This is not an evaluation report of a service or intervention. It does not seek to make any assessment of the effectiveness or cost effectiveness of the Forget-Me-Not reminiscence service. Instead it is a briefing report that highlights the information and data currently collected and collated to help develop a logic model and provide advice on data monitoring to encourage the project to think broadly about what may be required to assess and track its progress in the future.
It is known that the provision of high quality approaches to providing meaningful and enjoyable activities are a key part of enabling people residing in care homes to 'live well' with dementia (Department of Health, 2009).
However a recent evaluation of 17 care homes across three regions of the country, revealed that residents spent less than 13 per cent of the waking day engaged in any meaningful activity (Ballard et al, 2011).
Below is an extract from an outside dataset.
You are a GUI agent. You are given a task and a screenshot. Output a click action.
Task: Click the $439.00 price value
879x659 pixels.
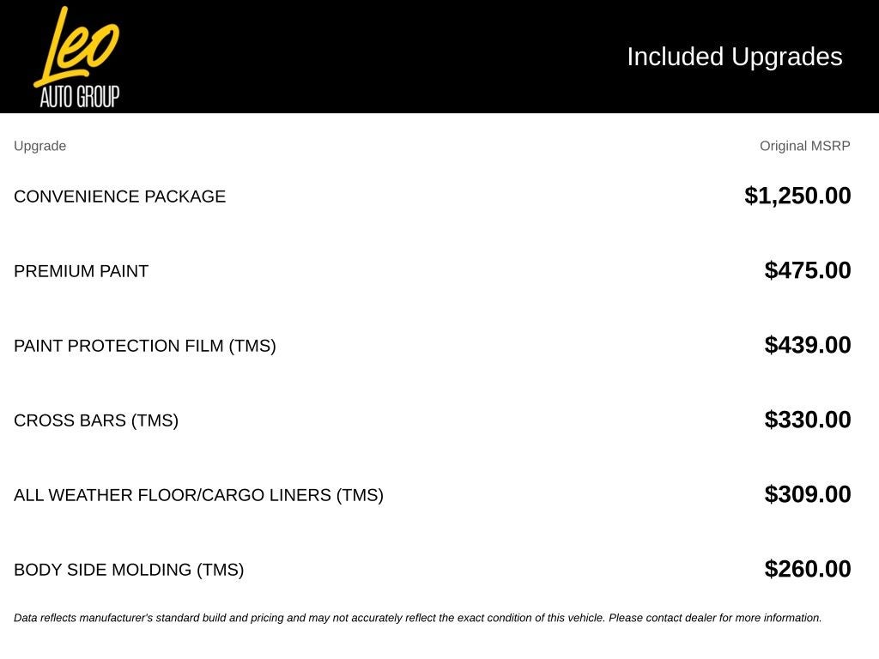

Consequently forget-Me-Not is potentially a valuable service.
Looking at the five constituencies that make up Devon, the East Devon constituency has an older age profile compared to the other districts i.e. 29.7% of the total East Devon population are aged 65 years and over (Devon County Council, 2014).
Applying 2007 prevalence rates to ONS population projections of the 65 and over population, an estimated 4,091 people are predicted to have dementia in East Devon by 2025, which represents 22.2% of the total population aged 65 and over in Devon predicted to have dementia by then (POPPI 2014).
This briefing document looks the theory underpinning Reminiscence Therapy (RT) and includes them in the logic model to understand the service delivered by the Forget-Me-Not intervention hosted by the East Devon Voluntary Services Agency (EDVSA).
Our fieldwork interviewing of stakeholders, volunteers, care co-ordinators and staff enabled us to assess and validate anticipated outcomes from the service as specified in EDVSA’s business plan (2015).
This report makes suggestions on drastically modifying the current Forget-Me-Not feedback form to make it a more effective tool to assess what was actually delivered in the sessions. Importantly: the number of attendees, the number of staff supporting and the number of volunteers in attendance need to be captured for each session. If added and inputted into the data base this will help with later unit cost analysis and will become a useful measure of quality.
In the absence of any data from existing forms it is recommended that the outcome measures included on the feedback form to be included in a one off survey of care co-ordinators and care homes to discern whether there is any further demonstrable impact on beneficiaries. These questions should not be asked at the end of each session.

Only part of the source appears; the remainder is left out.